> DIRECTIONS FOR THIS TASK: Please pull out the part of the column on Newport-Mesa pioneers from "Capt. Samuel S." to "Newport Bay Bridge).", word for word.

> PAGE:
════

Lobdell: Remember these historic figures

This year's Daily Pilot 103 got me to thinking. Who would make the all-time DP 103 list of influential people in Newport-Mesa history?

Here's my stab at the beginnings of the list. I limited myself to folks who could be considered early pioneers or founding fathers of Newport Beach and Costa Mesa.

I'm hoping some of you will shoot me an e-mail citing the pioneers I've missed, along with influential people of Newport-Mesa throughout the 20th century. Maybe together next year we could unveil Newport-Mesa's Top 103 Most Influential People of All Time.

Quick disclaimer/thanks: Most of the information below was shamelessly taken from Costa Mesa and Newport Beach city websites, the Costa Mesa Historical Society and Newport Beach Nautical Museum writings, books on local history and Wikipedia.

In rough chronological order, here are my initial picks:

Members of the Tongva and Juaneño/Luiseño nations: These Native Americans made Newport-Mesa their home for thousands of years before the arrival of Europeans in the 16th and 17th centuries. The hunters and gatherers staked out some of the area's prime real estate, including the riverbanks of the Santa Ana River and land above Crystal Cove.

Diego Sepulveda: As the Spanish land grants were partitioned in the mid-19th century, Sepulveda, the former municipal magistrate for the Pueblo de Los Angeles, around 1868 acquired property in what's now Costa Mesa. He expanded a small abode home — used to house herdsmen and missionaries from the San Juan Capistrano Mission, and located near the banks of the Santa Ana River — and made it his home. It was the first non-Native American home in the area and remains the second oldest existing building in Orange County (the chapel at the San Juan Mission is older).

Gabe Allen: Seafarer, trader and pioneer. Owner of a wild, bushy beard long enough to cover up his collar. In 1870, he bought 2,760 acres in the Costa Mesa area owned by Sepulveda for $10,500. He lived on the property for 16 years and subdivided the land to farmers, leading to the early short-lived communities of Fairview and Paularino.

Capt. Samuel S. Dunnells: In 1870, Dunnells guided a 105-ton steamer, Vaquero, into a natural harbor formed at the mouth of the Santa Ana River and some credit him with coming up with the unimaginative name, "New Port." (The city of Dunnells doesn't have the same ring, right?) He offloaded his ship's cargo of lumber and shingles at a place he would call Newport Landing (near the west end of Coast Highway and Newport Bay Bridge).

════

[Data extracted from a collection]
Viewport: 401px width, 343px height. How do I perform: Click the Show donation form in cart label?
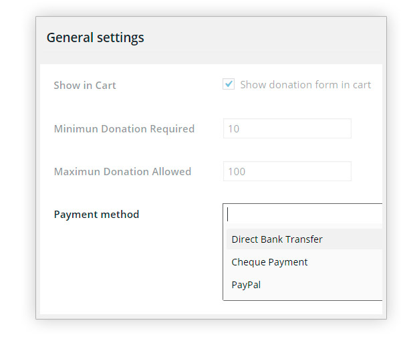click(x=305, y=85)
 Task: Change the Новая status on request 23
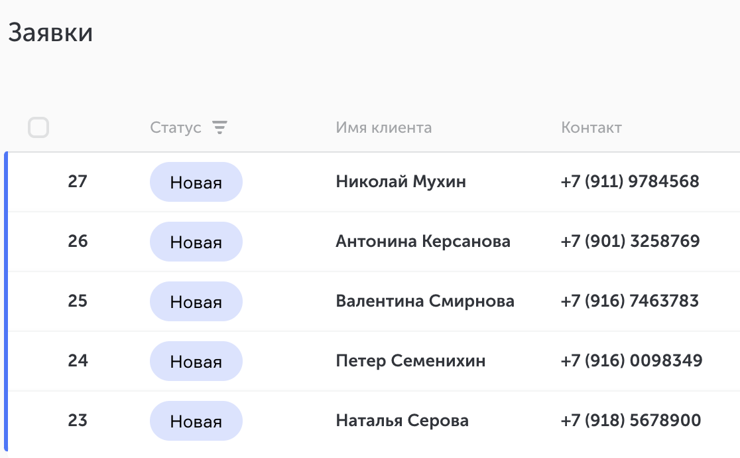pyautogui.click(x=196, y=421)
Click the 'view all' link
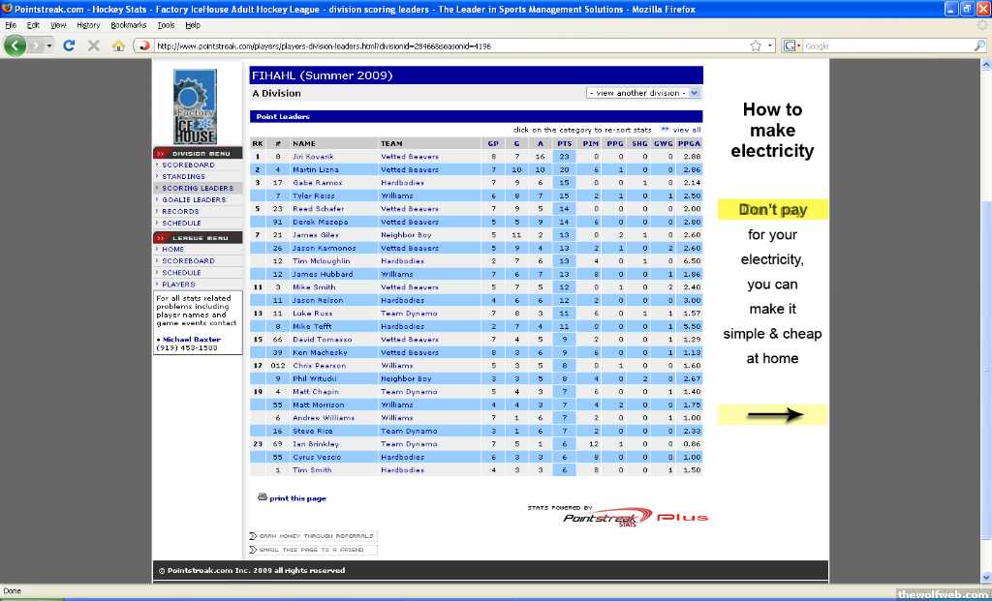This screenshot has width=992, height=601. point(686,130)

════

> OUTPUT OF THE TASK:
Capt. Samuel S. Dunnells: In 1870, Dunnells guided a 105-ton steamer, Vaquero, into a natural harbor formed at the mouth of the Santa Ana River and some credit him with coming up with the unimaginative name, "New Port." (The city of Dunnells doesn't have the same ring, right?) He offloaded his ship's cargo of lumber and shingles at a place he would call Newport Landing (near the west end of Coast Highway and Newport Bay Bridge).